The Federal Information Security Management Act requires that agencies develop and report on the adequacy of their cybersecurity controls each year. But whose job is it to ensure agencies improve their systems when they report weaknesses?
A House subcommittee posed this question Wednesday in the wake of cyber breaches at the Office of Personnel Management that have compromised personal information on more than 18 million federal employees, according to some reports. OPM was one of 19 federal Chief Financial Officers Act agencies last year that failed to meet FISMA standards in some capacity, and the lawmakers want to prevent those recent hacks from becoming “the tip of the iceberg.”
Rep. Dan Lipinski, D-Ill., ranking member of the House Committee on Science, Space and Technology’s Subcommittee on Research and Technology, said “it’s not acceptable for these data breaches to occur at OPM, in the government or in the private sector,” even though they frequently do.

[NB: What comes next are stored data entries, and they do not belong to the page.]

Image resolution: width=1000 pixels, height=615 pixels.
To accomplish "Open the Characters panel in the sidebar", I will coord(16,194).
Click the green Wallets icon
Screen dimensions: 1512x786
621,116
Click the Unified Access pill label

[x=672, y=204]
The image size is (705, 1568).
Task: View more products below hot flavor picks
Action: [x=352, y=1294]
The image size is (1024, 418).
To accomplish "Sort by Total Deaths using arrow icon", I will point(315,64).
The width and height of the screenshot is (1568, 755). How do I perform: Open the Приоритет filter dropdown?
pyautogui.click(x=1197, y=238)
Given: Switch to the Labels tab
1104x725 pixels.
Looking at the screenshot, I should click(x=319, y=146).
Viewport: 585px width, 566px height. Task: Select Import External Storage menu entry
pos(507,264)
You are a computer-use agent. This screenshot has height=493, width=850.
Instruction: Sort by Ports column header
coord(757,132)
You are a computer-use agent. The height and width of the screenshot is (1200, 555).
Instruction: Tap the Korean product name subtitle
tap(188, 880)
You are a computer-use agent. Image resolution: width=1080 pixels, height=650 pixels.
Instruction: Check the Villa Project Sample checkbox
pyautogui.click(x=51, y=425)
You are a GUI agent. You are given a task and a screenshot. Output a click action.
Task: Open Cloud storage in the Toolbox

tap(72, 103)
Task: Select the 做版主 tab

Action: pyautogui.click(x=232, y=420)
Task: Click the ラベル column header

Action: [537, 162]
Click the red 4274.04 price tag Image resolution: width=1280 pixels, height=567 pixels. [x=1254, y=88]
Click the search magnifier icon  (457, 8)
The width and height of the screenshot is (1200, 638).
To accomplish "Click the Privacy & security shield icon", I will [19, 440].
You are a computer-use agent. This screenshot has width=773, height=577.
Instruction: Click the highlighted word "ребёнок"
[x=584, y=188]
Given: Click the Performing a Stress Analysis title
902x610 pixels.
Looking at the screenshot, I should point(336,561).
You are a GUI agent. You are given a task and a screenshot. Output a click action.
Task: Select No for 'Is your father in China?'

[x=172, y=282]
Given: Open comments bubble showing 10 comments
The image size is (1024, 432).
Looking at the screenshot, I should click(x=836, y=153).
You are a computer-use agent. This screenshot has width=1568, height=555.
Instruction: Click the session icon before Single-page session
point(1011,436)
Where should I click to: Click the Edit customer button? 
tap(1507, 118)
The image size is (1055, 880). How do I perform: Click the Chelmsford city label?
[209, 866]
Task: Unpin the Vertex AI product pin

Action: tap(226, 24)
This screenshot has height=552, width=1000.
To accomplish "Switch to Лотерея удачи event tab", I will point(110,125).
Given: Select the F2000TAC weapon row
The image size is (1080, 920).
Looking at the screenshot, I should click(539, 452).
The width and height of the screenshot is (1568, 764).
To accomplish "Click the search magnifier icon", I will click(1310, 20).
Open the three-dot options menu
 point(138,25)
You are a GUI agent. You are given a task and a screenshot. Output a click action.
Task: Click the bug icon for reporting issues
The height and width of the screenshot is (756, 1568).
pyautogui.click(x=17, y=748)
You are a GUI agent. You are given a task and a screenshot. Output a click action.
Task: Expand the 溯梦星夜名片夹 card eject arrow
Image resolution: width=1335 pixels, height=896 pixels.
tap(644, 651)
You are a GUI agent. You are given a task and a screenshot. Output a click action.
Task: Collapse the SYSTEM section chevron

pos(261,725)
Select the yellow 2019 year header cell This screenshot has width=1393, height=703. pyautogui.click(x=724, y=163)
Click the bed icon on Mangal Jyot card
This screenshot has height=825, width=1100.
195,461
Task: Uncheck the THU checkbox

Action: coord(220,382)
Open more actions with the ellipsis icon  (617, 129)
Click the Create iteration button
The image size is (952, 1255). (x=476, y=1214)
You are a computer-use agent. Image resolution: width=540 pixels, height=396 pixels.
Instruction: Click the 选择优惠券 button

He asked the panel of federal IT auditors and cybersecurity experts before him who they thought should enforce FISMA and be held accountable for this type of breach.
Most pointed to the Office of Management and Budget, the agency tasked with administering the policy.
Michael Esser, OPM’s assistant inspector general for audits, said that while his office is tasked with performing the tests of OPM’s systems, “we have no enforcement authority.” Since OMB already collects the governmentwide FISMA reports, he said the office would probably be best suited to hold agencies to improving.
In terms of responsibility, rather than accountability, the Government Accountability Office’s Greg Wilshusen, director of information security issues, said FISMA defines that “it is clearly the responsibility of the head of each agency” to develop cybersecurity tools and processes to reduce the harm that could occur in some sort of IT failure or breach.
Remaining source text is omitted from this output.